Financial Highlights
51 data points| Revenue | $5.05B |
| Cost of Revenue | $0 |
| Gross Profit | $5.05B |
| Operating Expenses | $3.31B |
| Operating Income | $1.74B |
| Interest Expense | $179.00M |
| Net Income | $1.12B |
| EPS (Basic) | $0.22 |
| EPS (Diluted) | $0.22 |
| Shares Outstanding (Basic) | 5.01B |
| Shares Outstanding (Diluted) | 5.06B |
Key Highlights
- 1Total revenues declined 5% to $5.05 billion, with new software license revenue down 17% (14% constant currency).
- 2Software license updates and product support revenue increased 6% to $3.12 billion (11% constant currency), showcasing strong customer retention.
- 3Operating expenses decreased by 13% to $3.31 billion, leading to a 14% increase in operating income to $1.74 billion and a higher operating margin of 34%.

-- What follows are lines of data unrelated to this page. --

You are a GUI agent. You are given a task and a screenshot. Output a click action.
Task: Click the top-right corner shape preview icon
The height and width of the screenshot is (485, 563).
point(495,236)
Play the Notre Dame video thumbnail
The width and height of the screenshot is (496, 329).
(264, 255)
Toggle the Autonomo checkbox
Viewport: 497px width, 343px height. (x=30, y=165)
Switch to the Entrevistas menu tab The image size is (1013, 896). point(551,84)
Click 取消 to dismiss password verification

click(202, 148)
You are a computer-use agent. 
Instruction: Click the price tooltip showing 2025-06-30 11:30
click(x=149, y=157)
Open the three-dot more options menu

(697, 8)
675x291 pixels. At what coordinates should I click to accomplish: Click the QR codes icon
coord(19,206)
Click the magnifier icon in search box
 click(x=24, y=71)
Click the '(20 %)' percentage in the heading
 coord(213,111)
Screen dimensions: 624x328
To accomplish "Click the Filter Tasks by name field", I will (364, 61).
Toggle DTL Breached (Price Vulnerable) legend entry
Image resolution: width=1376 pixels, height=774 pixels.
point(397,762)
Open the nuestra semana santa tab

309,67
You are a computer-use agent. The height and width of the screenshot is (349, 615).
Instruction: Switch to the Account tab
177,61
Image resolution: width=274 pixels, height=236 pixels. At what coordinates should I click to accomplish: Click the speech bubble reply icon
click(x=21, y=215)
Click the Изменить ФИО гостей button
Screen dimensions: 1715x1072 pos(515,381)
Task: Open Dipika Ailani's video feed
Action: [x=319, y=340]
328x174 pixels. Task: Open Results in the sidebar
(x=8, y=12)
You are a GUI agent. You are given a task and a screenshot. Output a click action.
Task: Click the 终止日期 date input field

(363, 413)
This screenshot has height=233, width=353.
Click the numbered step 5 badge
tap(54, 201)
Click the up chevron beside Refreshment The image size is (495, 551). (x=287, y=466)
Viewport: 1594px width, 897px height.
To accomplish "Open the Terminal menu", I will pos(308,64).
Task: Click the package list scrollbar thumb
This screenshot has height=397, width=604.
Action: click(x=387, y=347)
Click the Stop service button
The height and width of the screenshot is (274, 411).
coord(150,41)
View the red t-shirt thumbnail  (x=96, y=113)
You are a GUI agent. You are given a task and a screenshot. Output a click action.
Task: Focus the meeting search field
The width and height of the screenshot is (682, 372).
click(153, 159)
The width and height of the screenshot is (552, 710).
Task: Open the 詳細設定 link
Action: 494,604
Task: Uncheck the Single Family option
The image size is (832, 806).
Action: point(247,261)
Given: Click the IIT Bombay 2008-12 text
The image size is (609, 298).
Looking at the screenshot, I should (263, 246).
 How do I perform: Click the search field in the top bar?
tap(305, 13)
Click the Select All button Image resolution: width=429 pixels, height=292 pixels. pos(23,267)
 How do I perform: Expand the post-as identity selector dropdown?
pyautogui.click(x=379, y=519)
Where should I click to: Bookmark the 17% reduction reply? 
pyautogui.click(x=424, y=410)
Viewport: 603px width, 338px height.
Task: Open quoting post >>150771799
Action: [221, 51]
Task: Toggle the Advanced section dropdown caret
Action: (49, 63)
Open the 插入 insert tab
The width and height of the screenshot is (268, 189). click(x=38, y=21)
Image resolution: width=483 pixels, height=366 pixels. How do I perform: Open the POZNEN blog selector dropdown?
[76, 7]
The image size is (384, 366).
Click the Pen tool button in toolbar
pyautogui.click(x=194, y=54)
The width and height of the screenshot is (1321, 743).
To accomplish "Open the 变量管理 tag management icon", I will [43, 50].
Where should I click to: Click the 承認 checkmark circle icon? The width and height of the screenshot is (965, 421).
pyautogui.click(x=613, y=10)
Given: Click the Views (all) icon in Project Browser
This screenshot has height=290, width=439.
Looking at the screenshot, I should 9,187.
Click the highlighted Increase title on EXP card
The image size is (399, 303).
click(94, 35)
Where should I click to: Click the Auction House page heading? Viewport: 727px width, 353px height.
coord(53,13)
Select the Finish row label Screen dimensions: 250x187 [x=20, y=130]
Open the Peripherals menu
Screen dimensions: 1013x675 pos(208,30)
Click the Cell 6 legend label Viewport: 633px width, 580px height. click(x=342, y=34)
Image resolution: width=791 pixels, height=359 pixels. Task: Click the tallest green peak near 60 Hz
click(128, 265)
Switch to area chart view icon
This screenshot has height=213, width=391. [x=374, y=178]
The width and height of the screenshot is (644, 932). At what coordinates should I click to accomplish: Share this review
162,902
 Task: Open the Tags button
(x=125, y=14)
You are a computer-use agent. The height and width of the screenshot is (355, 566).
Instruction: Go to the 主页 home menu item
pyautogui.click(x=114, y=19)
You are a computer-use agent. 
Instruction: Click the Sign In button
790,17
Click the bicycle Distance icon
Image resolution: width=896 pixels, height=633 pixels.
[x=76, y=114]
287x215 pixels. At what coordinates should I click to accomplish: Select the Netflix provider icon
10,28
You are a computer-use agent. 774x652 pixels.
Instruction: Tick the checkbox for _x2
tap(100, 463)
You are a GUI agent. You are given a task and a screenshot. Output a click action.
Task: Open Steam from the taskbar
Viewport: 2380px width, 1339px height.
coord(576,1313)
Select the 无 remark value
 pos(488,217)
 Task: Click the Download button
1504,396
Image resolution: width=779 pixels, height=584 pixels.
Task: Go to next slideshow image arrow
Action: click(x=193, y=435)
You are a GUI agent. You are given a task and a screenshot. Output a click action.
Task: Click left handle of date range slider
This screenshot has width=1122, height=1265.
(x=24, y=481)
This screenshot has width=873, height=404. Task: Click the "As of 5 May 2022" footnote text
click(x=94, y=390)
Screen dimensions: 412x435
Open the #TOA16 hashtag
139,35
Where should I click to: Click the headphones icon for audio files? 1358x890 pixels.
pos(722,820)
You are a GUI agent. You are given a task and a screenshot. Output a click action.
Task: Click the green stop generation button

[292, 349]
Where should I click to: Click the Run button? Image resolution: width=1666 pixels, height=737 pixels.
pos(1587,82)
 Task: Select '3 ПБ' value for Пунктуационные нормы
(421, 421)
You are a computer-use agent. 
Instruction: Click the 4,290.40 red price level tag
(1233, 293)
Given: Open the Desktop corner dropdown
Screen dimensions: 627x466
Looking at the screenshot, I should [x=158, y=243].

- 4The company issued $4.5 billion in senior notes in July 2009, contributing to a significant increase in cash and cash equivalents to $16.1 billion.
- 5Cash flow from operations improved by 15% to $3.74 billion.
- 6The proposed acquisition of Sun Microsystems for approximately $7.4 billion was a key strategic development, awaiting regulatory clearance.
- 7Earnings per share (diluted) remained steady at $0.22 for both periods, indicating effective cost management despite revenue pressures.